*** Opening of Data for analysis ***

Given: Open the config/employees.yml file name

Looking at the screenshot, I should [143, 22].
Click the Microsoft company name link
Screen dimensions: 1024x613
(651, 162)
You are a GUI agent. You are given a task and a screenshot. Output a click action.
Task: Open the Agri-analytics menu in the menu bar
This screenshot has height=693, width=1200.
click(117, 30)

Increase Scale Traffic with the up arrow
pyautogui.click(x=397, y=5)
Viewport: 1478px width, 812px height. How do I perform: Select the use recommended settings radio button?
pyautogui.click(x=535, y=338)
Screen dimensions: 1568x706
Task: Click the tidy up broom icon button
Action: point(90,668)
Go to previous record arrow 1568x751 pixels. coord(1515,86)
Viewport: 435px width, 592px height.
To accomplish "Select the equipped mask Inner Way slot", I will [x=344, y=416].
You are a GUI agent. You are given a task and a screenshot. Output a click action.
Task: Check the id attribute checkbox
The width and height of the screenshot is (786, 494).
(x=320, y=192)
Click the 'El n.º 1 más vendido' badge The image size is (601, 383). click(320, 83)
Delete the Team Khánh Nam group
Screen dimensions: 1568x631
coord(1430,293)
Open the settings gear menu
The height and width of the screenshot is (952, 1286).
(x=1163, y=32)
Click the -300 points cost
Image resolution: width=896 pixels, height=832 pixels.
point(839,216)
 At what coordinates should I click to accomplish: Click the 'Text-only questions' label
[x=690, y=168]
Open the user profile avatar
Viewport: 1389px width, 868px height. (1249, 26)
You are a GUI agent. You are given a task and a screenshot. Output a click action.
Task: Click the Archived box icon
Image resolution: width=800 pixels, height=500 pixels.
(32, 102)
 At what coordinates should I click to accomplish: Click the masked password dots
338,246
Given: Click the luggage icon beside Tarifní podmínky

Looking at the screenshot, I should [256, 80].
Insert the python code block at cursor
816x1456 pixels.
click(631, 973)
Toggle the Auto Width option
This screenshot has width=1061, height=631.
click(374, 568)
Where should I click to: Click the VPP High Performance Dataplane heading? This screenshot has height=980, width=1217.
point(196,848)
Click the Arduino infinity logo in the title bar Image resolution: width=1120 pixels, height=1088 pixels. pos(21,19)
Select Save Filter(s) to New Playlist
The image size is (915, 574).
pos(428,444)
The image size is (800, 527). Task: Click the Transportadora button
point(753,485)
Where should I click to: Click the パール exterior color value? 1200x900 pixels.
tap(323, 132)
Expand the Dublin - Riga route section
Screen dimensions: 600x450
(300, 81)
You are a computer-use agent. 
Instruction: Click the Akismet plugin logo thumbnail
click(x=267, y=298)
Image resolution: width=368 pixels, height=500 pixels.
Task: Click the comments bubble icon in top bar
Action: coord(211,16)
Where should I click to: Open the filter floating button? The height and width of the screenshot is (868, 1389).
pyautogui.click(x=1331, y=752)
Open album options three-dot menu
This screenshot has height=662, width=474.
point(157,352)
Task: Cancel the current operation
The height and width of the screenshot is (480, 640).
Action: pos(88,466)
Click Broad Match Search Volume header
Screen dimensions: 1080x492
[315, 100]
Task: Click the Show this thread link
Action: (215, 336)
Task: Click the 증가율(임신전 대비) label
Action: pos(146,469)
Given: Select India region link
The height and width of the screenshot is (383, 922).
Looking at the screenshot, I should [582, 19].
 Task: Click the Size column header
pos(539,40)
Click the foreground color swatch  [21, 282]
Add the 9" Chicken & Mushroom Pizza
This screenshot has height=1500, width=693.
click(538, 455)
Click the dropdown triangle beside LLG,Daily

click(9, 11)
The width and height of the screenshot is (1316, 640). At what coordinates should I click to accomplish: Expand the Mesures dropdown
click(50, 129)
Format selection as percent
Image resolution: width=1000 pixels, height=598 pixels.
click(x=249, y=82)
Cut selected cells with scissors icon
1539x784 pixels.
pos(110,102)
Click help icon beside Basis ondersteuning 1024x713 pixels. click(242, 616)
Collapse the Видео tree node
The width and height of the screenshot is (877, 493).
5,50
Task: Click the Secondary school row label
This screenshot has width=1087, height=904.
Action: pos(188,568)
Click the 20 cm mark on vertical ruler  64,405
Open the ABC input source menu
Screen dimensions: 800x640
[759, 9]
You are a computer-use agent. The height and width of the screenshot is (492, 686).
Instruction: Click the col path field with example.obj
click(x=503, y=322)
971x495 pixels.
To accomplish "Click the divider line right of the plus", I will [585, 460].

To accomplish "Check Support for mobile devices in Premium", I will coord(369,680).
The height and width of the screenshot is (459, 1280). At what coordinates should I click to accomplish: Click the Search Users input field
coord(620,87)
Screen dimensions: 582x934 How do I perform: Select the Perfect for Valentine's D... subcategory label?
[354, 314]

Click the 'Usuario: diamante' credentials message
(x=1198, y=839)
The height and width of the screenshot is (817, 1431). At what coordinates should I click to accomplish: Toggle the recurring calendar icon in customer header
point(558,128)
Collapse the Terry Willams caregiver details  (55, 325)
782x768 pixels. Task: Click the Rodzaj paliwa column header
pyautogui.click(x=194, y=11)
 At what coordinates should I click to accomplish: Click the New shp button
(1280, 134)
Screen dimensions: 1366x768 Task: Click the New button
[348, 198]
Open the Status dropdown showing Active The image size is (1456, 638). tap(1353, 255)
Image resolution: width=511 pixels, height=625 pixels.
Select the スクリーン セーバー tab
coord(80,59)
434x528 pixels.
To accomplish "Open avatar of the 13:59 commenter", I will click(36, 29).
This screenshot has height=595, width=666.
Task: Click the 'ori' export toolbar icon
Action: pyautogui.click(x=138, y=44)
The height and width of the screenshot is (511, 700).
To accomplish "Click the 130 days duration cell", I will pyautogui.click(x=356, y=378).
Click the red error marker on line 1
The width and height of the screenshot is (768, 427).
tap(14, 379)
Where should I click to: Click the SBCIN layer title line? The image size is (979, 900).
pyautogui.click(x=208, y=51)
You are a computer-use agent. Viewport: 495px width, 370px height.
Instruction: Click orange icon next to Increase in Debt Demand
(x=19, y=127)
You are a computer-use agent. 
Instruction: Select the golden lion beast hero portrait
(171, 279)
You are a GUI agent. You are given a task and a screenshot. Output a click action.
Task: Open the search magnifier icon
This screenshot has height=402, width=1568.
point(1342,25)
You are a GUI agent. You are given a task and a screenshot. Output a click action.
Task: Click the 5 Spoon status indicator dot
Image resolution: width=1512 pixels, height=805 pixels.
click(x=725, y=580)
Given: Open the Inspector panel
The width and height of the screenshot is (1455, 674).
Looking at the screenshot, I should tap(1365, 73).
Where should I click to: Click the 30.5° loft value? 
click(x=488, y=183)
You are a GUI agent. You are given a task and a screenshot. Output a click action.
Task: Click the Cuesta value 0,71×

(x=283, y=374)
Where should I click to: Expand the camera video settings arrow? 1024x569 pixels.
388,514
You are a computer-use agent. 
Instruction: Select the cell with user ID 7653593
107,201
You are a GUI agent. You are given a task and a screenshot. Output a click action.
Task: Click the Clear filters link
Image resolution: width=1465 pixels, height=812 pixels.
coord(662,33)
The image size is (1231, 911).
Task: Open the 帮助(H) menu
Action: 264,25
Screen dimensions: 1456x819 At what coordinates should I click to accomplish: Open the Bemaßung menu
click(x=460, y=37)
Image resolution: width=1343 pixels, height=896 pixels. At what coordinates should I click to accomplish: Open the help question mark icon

*** Close of Data for analysis ***

Work instruction :: Reproduce the data in full, exactly as presented.

Response to the task ::
Given: Open the config/employees.yml file name

Looking at the screenshot, I should [143, 22].
Click the Microsoft company name link
Screen dimensions: 1024x613
(651, 162)
You are a GUI agent. You are given a task and a screenshot. Output a click action.
Task: Open the Agri-analytics menu in the menu bar
This screenshot has height=693, width=1200.
click(117, 30)

Increase Scale Traffic with the up arrow
pyautogui.click(x=397, y=5)
Viewport: 1478px width, 812px height. How do I perform: Select the use recommended settings radio button?
pyautogui.click(x=535, y=338)
Screen dimensions: 1568x706
Task: Click the tidy up broom icon button
Action: point(90,668)
Go to previous record arrow 1568x751 pixels. coord(1515,86)
Viewport: 435px width, 592px height.
To accomplish "Select the equipped mask Inner Way slot", I will [x=344, y=416].
You are a GUI agent. You are given a task and a screenshot. Output a click action.
Task: Check the id attribute checkbox
The width and height of the screenshot is (786, 494).
(x=320, y=192)
Click the 'El n.º 1 más vendido' badge The image size is (601, 383). click(320, 83)
Delete the Team Khánh Nam group
Screen dimensions: 1568x631
coord(1430,293)
Open the settings gear menu
The height and width of the screenshot is (952, 1286).
(x=1163, y=32)
Click the -300 points cost
Image resolution: width=896 pixels, height=832 pixels.
point(839,216)
 At what coordinates should I click to accomplish: Click the 'Text-only questions' label
[x=690, y=168]
Open the user profile avatar
Viewport: 1389px width, 868px height. (1249, 26)
You are a GUI agent. You are given a task and a screenshot. Output a click action.
Task: Click the Archived box icon
Image resolution: width=800 pixels, height=500 pixels.
(32, 102)
 At what coordinates should I click to accomplish: Click the masked password dots
338,246
Given: Click the luggage icon beside Tarifní podmínky

Looking at the screenshot, I should [256, 80].
Insert the python code block at cursor
816x1456 pixels.
click(631, 973)
Toggle the Auto Width option
This screenshot has width=1061, height=631.
click(374, 568)
Where should I click to: Click the VPP High Performance Dataplane heading? This screenshot has height=980, width=1217.
point(196,848)
Click the Arduino infinity logo in the title bar Image resolution: width=1120 pixels, height=1088 pixels. pos(21,19)
Select Save Filter(s) to New Playlist
The image size is (915, 574).
pos(428,444)
The image size is (800, 527). Task: Click the Transportadora button
point(753,485)
Where should I click to: Click the パール exterior color value? 1200x900 pixels.
tap(323, 132)
Expand the Dublin - Riga route section
Screen dimensions: 600x450
(300, 81)
You are a computer-use agent. 
Instruction: Click the Akismet plugin logo thumbnail
click(x=267, y=298)
Image resolution: width=368 pixels, height=500 pixels.
Task: Click the comments bubble icon in top bar
Action: coord(211,16)
Where should I click to: Open the filter floating button? The height and width of the screenshot is (868, 1389).
pyautogui.click(x=1331, y=752)
Open album options three-dot menu
This screenshot has height=662, width=474.
point(157,352)
Task: Cancel the current operation
The height and width of the screenshot is (480, 640).
Action: pos(88,466)
Click Broad Match Search Volume header
Screen dimensions: 1080x492
[315, 100]
Task: Click the Show this thread link
Action: (215, 336)
Task: Click the 증가율(임신전 대비) label
Action: pos(146,469)
Given: Select India region link
The height and width of the screenshot is (383, 922).
Looking at the screenshot, I should [582, 19].
 Task: Click the Size column header
pos(539,40)
Click the foreground color swatch  [21, 282]
Add the 9" Chicken & Mushroom Pizza
This screenshot has height=1500, width=693.
click(538, 455)
Click the dropdown triangle beside LLG,Daily

click(9, 11)
The width and height of the screenshot is (1316, 640). At what coordinates should I click to accomplish: Expand the Mesures dropdown
click(50, 129)
Format selection as percent
Image resolution: width=1000 pixels, height=598 pixels.
click(x=249, y=82)
Cut selected cells with scissors icon
1539x784 pixels.
pos(110,102)
Click help icon beside Basis ondersteuning 1024x713 pixels. click(242, 616)
Collapse the Видео tree node
The width and height of the screenshot is (877, 493).
5,50
Task: Click the Secondary school row label
This screenshot has width=1087, height=904.
Action: pos(188,568)
Click the 20 cm mark on vertical ruler  64,405
Open the ABC input source menu
Screen dimensions: 800x640
[759, 9]
You are a computer-use agent. The height and width of the screenshot is (492, 686).
Instruction: Click the col path field with example.obj
click(x=503, y=322)
971x495 pixels.
To accomplish "Click the divider line right of the plus", I will [585, 460].

To accomplish "Check Support for mobile devices in Premium", I will coord(369,680).
The height and width of the screenshot is (459, 1280). At what coordinates should I click to accomplish: Click the Search Users input field
coord(620,87)
Screen dimensions: 582x934 How do I perform: Select the Perfect for Valentine's D... subcategory label?
[354, 314]

Click the 'Usuario: diamante' credentials message
(x=1198, y=839)
The height and width of the screenshot is (817, 1431). At what coordinates should I click to accomplish: Toggle the recurring calendar icon in customer header
point(558,128)
Collapse the Terry Willams caregiver details  (55, 325)
782x768 pixels. Task: Click the Rodzaj paliwa column header
pyautogui.click(x=194, y=11)
 At what coordinates should I click to accomplish: Click the New shp button
(1280, 134)
Screen dimensions: 1366x768 Task: Click the New button
[348, 198]
Open the Status dropdown showing Active The image size is (1456, 638). tap(1353, 255)
Image resolution: width=511 pixels, height=625 pixels.
Select the スクリーン セーバー tab
coord(80,59)
434x528 pixels.
To accomplish "Open avatar of the 13:59 commenter", I will click(36, 29).
This screenshot has height=595, width=666.
Task: Click the 'ori' export toolbar icon
Action: pyautogui.click(x=138, y=44)
The height and width of the screenshot is (511, 700).
To accomplish "Click the 130 days duration cell", I will pyautogui.click(x=356, y=378).
Click the red error marker on line 1
The width and height of the screenshot is (768, 427).
tap(14, 379)
Where should I click to: Click the SBCIN layer title line? The image size is (979, 900).
pyautogui.click(x=208, y=51)
You are a computer-use agent. Viewport: 495px width, 370px height.
Instruction: Click orange icon next to Increase in Debt Demand
(x=19, y=127)
You are a computer-use agent. 
Instruction: Select the golden lion beast hero portrait
(171, 279)
You are a GUI agent. You are given a task and a screenshot. Output a click action.
Task: Open the search magnifier icon
This screenshot has height=402, width=1568.
point(1342,25)
You are a GUI agent. You are given a task and a screenshot. Output a click action.
Task: Click the 5 Spoon status indicator dot
Image resolution: width=1512 pixels, height=805 pixels.
click(x=725, y=580)
Given: Open the Inspector panel
The width and height of the screenshot is (1455, 674).
Looking at the screenshot, I should tap(1365, 73).
Where should I click to: Click the 30.5° loft value? 
click(x=488, y=183)
You are a GUI agent. You are given a task and a screenshot. Output a click action.
Task: Click the Cuesta value 0,71×

(x=283, y=374)
Where should I click to: Expand the camera video settings arrow? 1024x569 pixels.
388,514
You are a computer-use agent. 
Instruction: Select the cell with user ID 7653593
107,201
You are a GUI agent. You are given a task and a screenshot. Output a click action.
Task: Click the Clear filters link
Image resolution: width=1465 pixels, height=812 pixels.
coord(662,33)
The image size is (1231, 911).
Task: Open the 帮助(H) menu
Action: 264,25
Screen dimensions: 1456x819 At what coordinates should I click to accomplish: Open the Bemaßung menu
click(x=460, y=37)
Image resolution: width=1343 pixels, height=896 pixels. At what coordinates should I click to accomplish: Open the help question mark icon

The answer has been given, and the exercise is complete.